First step in lengthy process
In concluding his overview of the draft, Gulbronson also laid out the next steps in the process: full review of the document by the council, incorporation of their recommendations, revision of the draft and review of zoning maps and land uses, leading to a final package that would be subject to a public hearing and potential adoption.
Gulbronson also asked the council members to keep in mind their long-term plans for annexation as they review the ordinances. He noted some potential for enclaves of unincorporated property to be created as Millville and Ocean View annex lands over the coming years, and admitted that there is little apparent benefit to annexation of some of those properties to either town or to the property owners at this time. He said Millville’s proposed police protection might one day be such a benefit, though.
Describing his best-case scenario for cleaning up rag-tag boundaries between the towns, Gulbronson said Ocean View might annex properties east of Windmill Lane, while Millville should annex to the west.

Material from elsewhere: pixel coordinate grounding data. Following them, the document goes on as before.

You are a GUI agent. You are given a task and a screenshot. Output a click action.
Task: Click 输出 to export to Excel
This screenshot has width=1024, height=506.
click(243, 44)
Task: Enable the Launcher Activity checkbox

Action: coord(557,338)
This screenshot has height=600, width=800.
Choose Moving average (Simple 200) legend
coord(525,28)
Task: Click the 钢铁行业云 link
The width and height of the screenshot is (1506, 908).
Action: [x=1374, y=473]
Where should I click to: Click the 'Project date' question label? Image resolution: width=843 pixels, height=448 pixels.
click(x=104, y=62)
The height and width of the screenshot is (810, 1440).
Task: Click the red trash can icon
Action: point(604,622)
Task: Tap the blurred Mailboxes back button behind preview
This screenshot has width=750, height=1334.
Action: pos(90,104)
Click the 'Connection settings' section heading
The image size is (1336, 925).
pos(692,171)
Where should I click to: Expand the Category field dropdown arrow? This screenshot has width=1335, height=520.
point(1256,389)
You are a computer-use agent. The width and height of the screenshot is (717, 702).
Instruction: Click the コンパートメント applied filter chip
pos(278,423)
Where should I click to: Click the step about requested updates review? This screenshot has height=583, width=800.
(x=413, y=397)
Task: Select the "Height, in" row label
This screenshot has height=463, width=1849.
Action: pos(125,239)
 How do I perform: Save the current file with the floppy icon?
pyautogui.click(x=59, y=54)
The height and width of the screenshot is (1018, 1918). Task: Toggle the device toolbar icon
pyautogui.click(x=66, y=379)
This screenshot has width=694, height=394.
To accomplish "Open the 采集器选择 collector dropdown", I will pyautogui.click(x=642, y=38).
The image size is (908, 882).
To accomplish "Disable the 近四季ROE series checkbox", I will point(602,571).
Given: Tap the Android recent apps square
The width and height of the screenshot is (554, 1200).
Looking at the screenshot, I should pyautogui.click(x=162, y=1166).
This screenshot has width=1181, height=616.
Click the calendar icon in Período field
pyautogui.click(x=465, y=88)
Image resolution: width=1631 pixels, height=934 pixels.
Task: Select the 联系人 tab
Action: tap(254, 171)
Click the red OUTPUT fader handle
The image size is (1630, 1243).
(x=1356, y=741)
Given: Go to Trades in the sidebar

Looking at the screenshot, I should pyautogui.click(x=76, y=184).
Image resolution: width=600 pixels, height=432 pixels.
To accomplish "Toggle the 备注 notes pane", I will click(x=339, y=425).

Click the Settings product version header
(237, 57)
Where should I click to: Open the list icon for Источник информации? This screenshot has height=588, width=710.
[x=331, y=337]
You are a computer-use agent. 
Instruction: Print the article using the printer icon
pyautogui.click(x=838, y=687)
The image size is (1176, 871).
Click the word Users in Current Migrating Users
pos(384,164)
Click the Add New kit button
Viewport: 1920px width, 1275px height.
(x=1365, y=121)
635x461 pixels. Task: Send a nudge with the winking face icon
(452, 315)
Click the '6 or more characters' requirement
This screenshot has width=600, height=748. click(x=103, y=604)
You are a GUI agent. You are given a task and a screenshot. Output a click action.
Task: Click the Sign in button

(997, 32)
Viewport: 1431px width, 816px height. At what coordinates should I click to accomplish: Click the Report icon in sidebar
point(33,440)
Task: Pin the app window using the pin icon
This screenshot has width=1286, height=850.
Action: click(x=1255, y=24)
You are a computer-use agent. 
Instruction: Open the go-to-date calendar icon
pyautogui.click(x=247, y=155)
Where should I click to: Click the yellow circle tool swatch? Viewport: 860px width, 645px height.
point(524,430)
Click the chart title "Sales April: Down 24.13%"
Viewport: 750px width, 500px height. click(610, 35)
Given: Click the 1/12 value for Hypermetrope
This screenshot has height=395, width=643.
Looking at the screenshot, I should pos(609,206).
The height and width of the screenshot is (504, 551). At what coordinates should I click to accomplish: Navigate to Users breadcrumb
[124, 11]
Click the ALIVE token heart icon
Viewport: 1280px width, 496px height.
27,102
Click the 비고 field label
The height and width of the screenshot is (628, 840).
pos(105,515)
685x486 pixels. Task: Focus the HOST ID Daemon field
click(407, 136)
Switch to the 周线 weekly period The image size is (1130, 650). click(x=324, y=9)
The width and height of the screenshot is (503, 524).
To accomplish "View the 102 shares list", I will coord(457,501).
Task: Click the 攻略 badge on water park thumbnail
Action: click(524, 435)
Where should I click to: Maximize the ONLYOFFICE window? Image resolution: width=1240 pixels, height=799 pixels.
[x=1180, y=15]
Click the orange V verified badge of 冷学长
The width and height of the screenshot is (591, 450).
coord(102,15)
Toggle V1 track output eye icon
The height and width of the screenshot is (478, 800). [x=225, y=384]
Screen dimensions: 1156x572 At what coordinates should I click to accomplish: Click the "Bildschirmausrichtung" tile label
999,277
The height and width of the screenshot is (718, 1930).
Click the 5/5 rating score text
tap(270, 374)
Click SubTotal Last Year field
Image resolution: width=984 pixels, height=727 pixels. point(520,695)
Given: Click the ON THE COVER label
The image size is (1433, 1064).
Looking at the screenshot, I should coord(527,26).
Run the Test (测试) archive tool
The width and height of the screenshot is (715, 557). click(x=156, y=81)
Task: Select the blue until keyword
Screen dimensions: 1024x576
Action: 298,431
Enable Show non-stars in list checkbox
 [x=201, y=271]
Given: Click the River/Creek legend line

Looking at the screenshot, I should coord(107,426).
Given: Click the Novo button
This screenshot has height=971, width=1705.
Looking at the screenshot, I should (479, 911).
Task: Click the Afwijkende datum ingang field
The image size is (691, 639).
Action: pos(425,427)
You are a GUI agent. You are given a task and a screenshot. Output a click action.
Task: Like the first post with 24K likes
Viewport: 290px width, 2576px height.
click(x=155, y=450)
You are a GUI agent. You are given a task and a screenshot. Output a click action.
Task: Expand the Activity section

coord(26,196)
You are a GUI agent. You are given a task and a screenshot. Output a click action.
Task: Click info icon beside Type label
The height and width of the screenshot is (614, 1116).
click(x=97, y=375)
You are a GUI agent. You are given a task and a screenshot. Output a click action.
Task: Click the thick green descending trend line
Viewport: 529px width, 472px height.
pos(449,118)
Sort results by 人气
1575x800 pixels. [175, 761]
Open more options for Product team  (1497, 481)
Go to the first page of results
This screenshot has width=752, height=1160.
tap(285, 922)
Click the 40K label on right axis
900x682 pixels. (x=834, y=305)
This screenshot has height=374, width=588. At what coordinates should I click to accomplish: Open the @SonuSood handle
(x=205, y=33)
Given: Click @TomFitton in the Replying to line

Areas of concern to be addressed
As the new environmentalist voice on the council, Don Minyon — who himself volunteers at the James Farm Ecological Preserve and with the Center for the Inland Bays — questioned what the town should do about wetlands buffers. The issue is a hot topic these days as the state endeavors to develop its own revised system of buffer requirements and some property owners have fought to reduce the initially recommended sizes.
Gulbronson’s initial document requires a buffer of just 25 feet, but he said that was merely a starting point. The town, he said, could pick its own minimum and include language to defer to state buffer requirements should they ever exceed the town’s requirements.
And council members also asked Gulbronson to address the issue of subdivisions being created within existing subdivisions, as has happened off Reba Road. Gulbronson said ordinances could be drafted to limit such developments, and agreed with Bennett that additional notification to neighboring property owners of subdivision and zoning change requests could be made through a radius system.
The issue brought to a close the council’s first review session on the ordinance changes. But as they neared the end of a second hour of discussion, it was clear that to delve into the individual questions and concerns each council member had about the extensive full document, additional meetings would be required.
They tentatively set the first of a series of ordinance review meetings for Wednesday, Nov. 8, at 6 p.m. at the town hall. The council members were to continue their individual in-depth reviews of the full document until that time.